Message par Jeremy Fox »

Sous les yeux de l'Occident : 1911


Au début du 20ème siècle, Razumov, jeune et solitaire étudiant russe, trahit le terroriste venu lui raconter ses "exploits" suite à un attentat qu'il vient de commettre, ayant tué un important homme d'état. Haldin , le meurtrier, croyait avoir affaire à un jeune homme lui aussi fortement remonté contre l'autocratie étouffant le pays mais il n'en était rien. Quelque temps après, on retrouve Razumov à Genève, dans les cercles les plus secrets des anarchistes russes...
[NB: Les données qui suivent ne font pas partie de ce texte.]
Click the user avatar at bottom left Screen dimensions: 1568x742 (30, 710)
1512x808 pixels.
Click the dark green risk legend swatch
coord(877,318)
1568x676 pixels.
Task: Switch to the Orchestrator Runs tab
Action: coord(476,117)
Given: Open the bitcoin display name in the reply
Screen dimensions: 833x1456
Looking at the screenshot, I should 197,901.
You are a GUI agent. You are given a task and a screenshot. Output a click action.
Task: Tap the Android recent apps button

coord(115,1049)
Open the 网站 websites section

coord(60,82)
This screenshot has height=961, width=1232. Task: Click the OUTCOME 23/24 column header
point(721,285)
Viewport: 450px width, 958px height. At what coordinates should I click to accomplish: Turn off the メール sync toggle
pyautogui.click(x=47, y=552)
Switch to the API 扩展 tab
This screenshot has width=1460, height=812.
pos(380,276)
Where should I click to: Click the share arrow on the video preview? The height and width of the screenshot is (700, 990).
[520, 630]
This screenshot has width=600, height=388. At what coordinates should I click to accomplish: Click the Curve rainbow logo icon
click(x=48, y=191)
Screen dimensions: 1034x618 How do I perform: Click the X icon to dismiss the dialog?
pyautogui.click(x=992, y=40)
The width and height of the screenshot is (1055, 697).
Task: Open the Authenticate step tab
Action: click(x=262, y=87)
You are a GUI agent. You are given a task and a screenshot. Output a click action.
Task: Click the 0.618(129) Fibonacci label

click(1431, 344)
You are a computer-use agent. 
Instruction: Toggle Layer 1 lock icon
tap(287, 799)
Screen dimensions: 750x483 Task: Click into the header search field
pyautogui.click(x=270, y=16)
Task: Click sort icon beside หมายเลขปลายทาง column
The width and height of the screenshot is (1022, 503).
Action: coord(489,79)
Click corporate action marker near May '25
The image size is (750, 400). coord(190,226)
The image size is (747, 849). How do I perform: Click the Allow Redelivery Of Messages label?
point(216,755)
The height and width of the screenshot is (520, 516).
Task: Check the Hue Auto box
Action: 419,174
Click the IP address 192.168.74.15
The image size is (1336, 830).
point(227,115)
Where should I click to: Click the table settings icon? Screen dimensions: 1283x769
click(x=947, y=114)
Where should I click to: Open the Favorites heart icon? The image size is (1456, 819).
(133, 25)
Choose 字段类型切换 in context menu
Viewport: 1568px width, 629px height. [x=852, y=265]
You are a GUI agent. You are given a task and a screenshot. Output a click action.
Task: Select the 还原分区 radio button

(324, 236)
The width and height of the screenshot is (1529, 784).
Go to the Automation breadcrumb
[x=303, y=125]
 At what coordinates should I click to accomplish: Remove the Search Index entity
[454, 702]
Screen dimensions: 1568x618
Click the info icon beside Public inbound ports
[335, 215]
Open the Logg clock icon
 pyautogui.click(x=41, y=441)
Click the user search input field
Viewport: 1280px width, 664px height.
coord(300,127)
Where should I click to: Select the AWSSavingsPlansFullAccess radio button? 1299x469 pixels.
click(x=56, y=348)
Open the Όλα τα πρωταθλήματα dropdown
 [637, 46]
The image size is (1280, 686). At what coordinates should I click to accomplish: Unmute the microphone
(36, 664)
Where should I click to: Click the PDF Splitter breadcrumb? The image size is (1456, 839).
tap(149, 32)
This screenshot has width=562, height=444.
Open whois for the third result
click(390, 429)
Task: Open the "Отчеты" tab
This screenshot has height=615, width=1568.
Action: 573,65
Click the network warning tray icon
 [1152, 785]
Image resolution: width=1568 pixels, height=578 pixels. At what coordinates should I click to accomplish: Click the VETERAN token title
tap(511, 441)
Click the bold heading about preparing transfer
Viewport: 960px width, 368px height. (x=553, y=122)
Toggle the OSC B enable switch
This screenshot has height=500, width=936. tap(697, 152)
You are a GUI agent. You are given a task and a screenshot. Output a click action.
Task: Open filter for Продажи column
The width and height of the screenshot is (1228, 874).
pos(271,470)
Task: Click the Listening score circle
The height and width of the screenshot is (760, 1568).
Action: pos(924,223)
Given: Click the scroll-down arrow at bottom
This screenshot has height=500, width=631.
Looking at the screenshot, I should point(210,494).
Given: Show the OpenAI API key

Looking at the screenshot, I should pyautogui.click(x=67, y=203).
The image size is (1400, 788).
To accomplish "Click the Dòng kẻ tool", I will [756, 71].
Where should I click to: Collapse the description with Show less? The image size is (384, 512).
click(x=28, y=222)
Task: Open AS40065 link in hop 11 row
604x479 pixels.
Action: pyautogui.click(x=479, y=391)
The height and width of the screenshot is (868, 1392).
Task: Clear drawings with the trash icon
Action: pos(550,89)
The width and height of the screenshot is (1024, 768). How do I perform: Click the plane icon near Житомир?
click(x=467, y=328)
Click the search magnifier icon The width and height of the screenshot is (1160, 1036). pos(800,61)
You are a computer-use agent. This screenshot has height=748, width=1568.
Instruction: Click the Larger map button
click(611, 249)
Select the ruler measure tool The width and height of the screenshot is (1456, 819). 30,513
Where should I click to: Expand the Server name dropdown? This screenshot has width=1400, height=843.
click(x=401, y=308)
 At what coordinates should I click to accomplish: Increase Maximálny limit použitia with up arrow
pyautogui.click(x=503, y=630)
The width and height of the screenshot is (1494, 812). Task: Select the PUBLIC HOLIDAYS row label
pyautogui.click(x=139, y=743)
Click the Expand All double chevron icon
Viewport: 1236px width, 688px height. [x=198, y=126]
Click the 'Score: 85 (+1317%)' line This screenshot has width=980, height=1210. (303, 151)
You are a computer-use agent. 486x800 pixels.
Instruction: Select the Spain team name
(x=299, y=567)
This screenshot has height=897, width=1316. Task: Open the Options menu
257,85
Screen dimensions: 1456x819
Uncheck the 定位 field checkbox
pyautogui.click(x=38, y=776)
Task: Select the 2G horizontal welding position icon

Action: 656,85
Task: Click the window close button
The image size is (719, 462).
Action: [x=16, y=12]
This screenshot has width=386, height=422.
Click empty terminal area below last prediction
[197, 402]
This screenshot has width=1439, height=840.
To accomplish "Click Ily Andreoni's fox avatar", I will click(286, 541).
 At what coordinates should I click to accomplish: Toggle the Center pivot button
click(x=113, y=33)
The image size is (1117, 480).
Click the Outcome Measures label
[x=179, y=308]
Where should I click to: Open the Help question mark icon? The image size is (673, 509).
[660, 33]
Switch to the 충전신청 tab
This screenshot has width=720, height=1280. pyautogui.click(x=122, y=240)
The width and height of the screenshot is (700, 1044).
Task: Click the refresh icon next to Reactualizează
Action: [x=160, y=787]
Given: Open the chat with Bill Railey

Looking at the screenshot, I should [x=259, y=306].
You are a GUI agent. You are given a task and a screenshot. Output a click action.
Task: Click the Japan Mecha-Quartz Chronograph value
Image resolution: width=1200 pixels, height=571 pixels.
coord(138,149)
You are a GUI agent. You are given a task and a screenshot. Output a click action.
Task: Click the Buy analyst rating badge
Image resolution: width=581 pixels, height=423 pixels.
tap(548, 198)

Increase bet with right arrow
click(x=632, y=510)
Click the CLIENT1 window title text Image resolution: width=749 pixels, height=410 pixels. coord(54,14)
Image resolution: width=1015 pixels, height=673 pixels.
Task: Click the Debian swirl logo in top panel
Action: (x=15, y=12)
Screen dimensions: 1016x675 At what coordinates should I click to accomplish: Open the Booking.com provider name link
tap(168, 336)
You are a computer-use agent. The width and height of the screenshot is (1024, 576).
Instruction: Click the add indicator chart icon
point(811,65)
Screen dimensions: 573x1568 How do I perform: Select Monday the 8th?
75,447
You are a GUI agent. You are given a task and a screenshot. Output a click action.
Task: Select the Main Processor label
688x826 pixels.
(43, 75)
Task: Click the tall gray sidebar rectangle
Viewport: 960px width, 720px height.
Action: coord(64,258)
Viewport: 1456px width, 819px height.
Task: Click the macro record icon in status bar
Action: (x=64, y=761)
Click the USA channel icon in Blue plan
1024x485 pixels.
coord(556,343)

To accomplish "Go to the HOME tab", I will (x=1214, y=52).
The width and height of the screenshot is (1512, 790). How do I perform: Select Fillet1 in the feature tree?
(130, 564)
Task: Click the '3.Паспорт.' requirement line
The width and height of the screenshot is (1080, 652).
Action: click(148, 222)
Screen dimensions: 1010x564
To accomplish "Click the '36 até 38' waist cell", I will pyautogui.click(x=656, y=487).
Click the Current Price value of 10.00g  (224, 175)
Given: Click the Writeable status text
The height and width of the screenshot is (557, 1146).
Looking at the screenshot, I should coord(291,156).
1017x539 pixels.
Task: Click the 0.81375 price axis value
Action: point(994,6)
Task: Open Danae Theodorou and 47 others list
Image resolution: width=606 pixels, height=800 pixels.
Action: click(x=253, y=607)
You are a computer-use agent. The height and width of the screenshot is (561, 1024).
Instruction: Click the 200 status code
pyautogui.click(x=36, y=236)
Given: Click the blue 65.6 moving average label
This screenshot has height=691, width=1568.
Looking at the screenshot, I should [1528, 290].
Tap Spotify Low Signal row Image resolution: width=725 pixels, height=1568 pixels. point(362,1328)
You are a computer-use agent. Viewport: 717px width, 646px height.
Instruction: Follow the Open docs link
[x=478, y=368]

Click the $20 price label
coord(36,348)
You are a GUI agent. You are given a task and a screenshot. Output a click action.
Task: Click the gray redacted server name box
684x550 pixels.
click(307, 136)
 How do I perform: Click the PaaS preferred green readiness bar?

Quelle désillusion que ce roman qui, dans sa première partie, volait quasiment aussi haut que Crime et Châtiment de Dostoïevski. D'une puissance phénoménale et d'une intelligence rare pour analyser les problèmes de conscience d'un traitre, le début de ce roman promettait monts et merveilles. Même après, voyant ce jeune russe tomber amoureux de la sœur de celui qu'il avait trahi, cette nouvelle direction semblait devoir nous emmener vers une histoire d'amour aussi difficile qu'émouvante. Mais c'est ensuite que ça se gâte. Non pas que ce soit inintéressant mais désormais le roman, en une succession de scènes interminables, ne fera que piétiner et se répéter sans que rien ne vienne plus nous captiver ni nous émouvoir. Frustration vraiment très forte et impardonnable pour un amateur comme moi de l'écrivain.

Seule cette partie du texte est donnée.